Type-Conditional Spec Refinement

When specifying trait methods or generic functions, there is often a special case that allows for more complete specification. In these cases, you can attach a type-conditional spec refinement attribute to the function in question, spelled e.g. #[refine_spec(where T: A + B, U: C, [requires(true), pure])]

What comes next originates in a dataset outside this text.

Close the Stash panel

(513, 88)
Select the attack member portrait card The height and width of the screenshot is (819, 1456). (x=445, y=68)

For example, one could use this to specify a function like core::mem::size_of by defining a trait for types whose size we'd like to specify:

#[pure]
#[refine_spec(where T: KnownSize, [
    ensures(result == T::size()),
])]
fn size_of<T>() -> usize;

pub trait KnownSize {
    #[pure]
    fn size() -> usize;
}

Note that the involved functions are marked as pure, allowing them to be used within specifications. This is another common use case, because functions can only be pure if their parameters and result are Copy, so it is often useful to specify something like #[refine_spec(where T: Copy, [pure])].

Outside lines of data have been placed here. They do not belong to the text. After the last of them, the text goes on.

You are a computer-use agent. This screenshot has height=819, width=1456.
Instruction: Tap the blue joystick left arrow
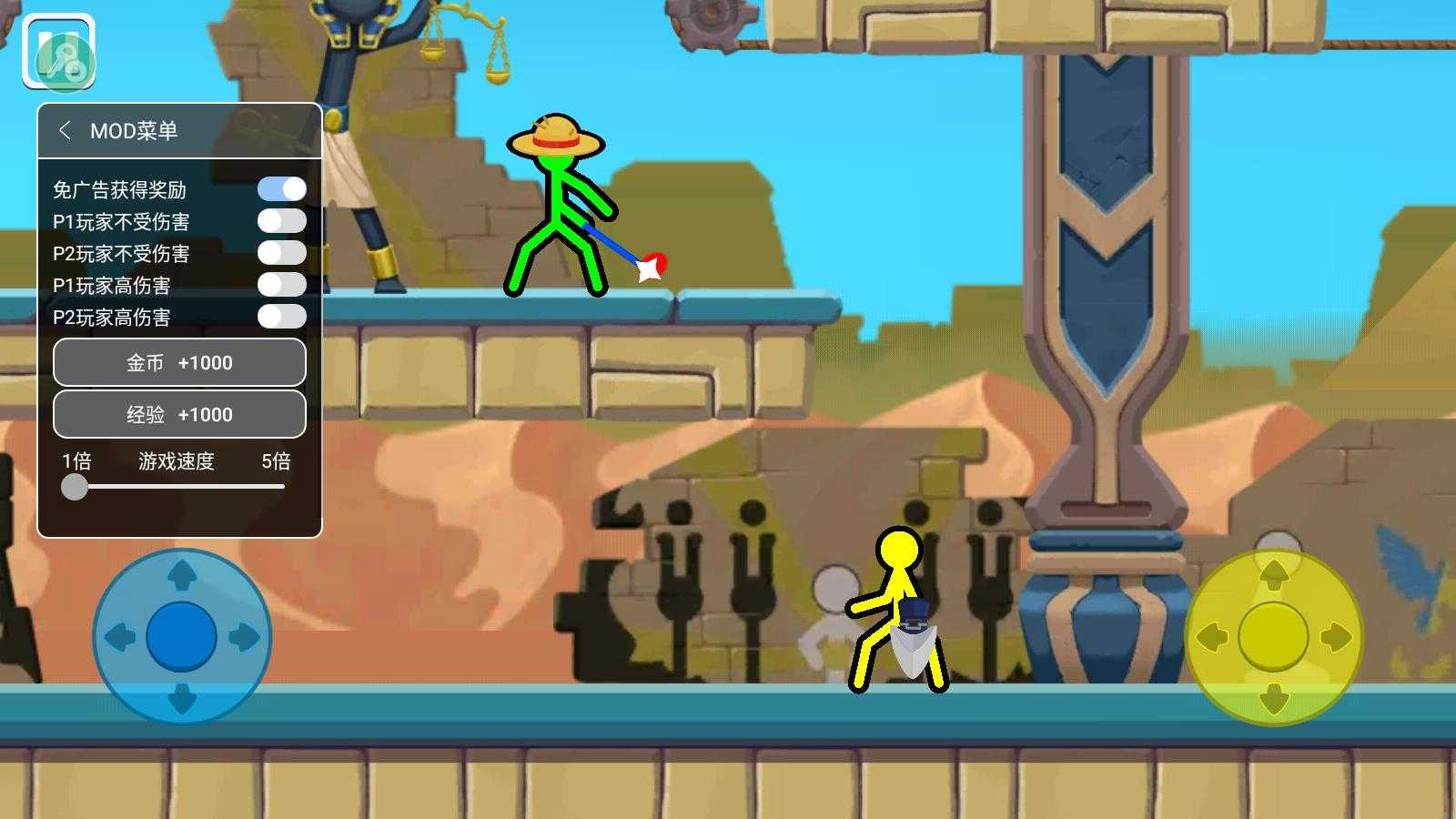tap(120, 637)
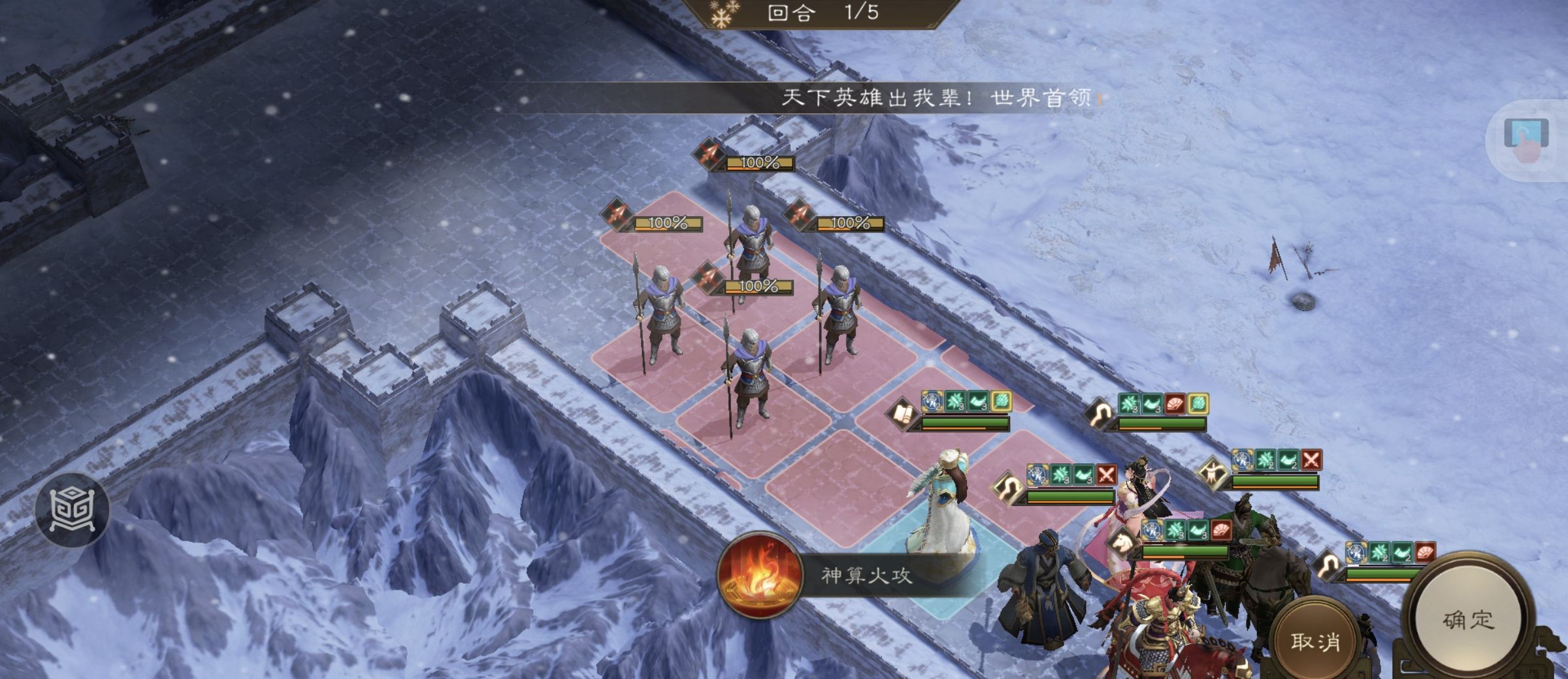Click the snowflake icon on the turn banner
This screenshot has width=1568, height=679.
[722, 15]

There are some marker traits which simply modify the behavior of methods in their super-traits. For instance, consider the PartialEq<T> and Eq traits. In order to consider this additional behavior for verification, we can refine the contract of PartialEq::eq when the type is known to be marked Eq:

pub trait PartialEq<Rhs: ?Sized = Self> {
    #[refine_spec(where Self: Eq, [
        ensures(self == self), // reflexive
        // we could write more specs here
    ])]
    #[ensures(/* partial equivalence formulas */)]
    fn eq(&self, other: &Rhs) -> bool;
}

Thus, any client implementing Eq on a custom type can take advantage of the additional semantics of the total equivalence.